-- RECORDS FOR PROCESSING start --
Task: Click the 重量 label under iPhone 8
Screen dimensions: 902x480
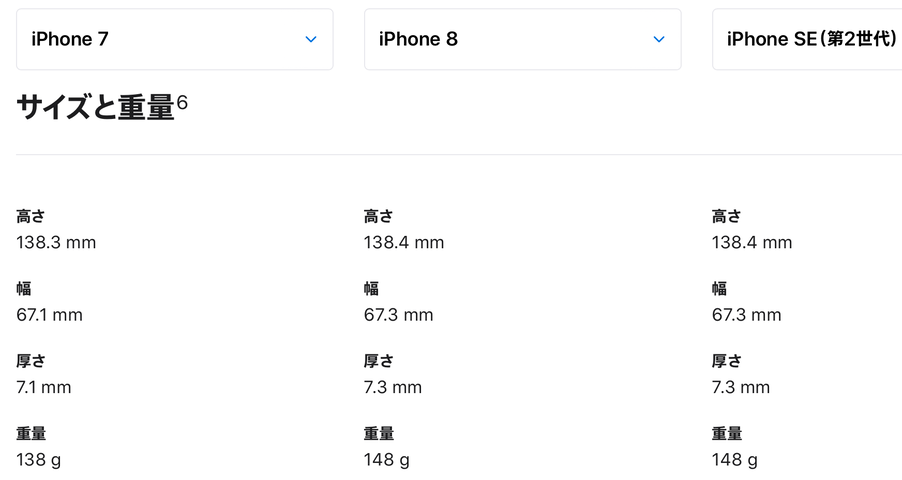Action: pos(379,433)
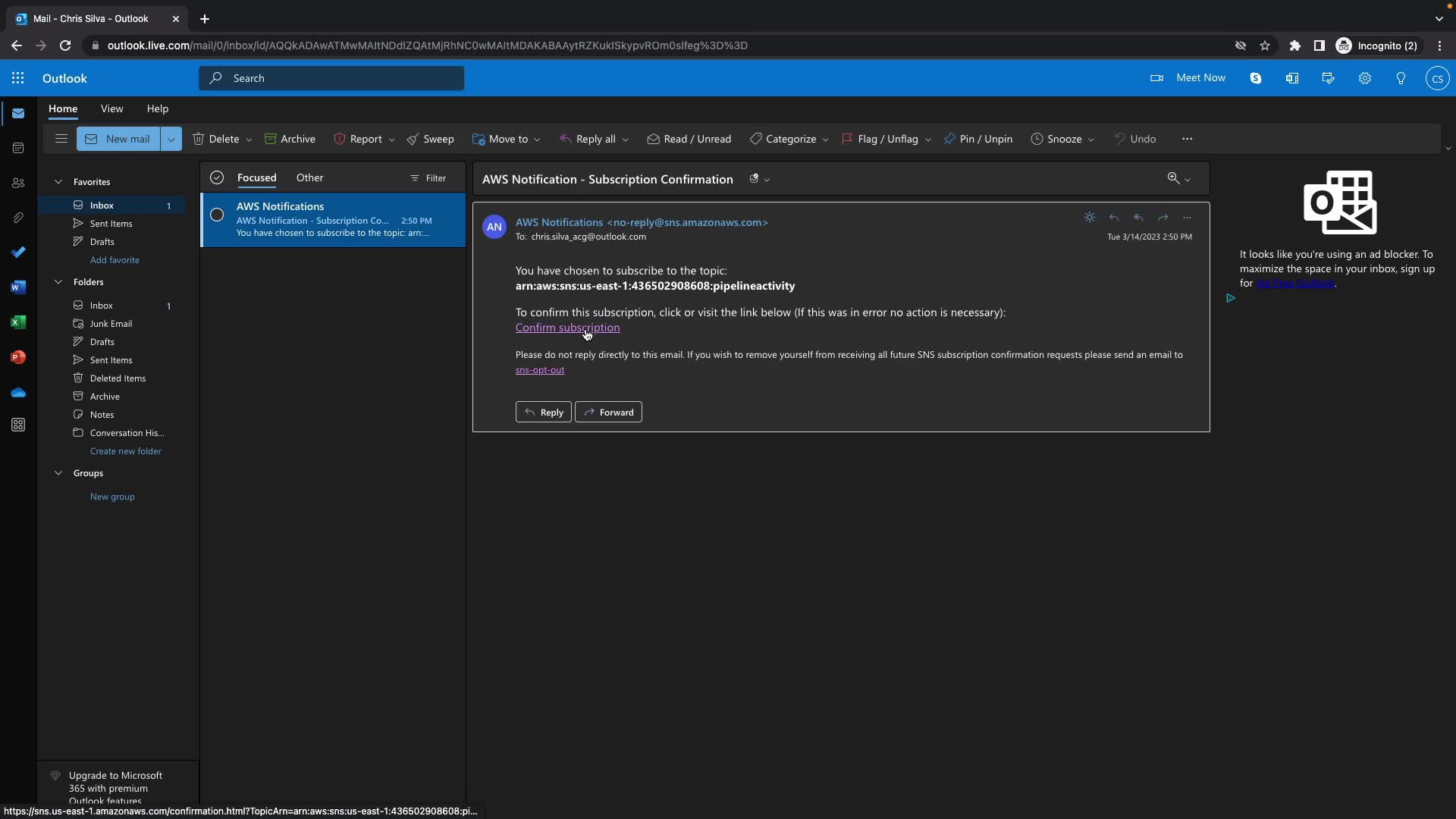This screenshot has width=1456, height=819.
Task: Launch the Word app from sidebar
Action: [18, 287]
-- RECORDS FOR PROCESSING end --
Format the lines of the data above as a numbered list, skipping any blank lines. Omit the pictures.

### ANSWER
1. Task: Click the 重量 label under iPhone 8
2. Screen dimensions: 902x480
3. Action: pos(379,433)
4. This screenshot has width=1456, height=819.
5. Task: Launch the Word app from sidebar
6. Action: [18, 287]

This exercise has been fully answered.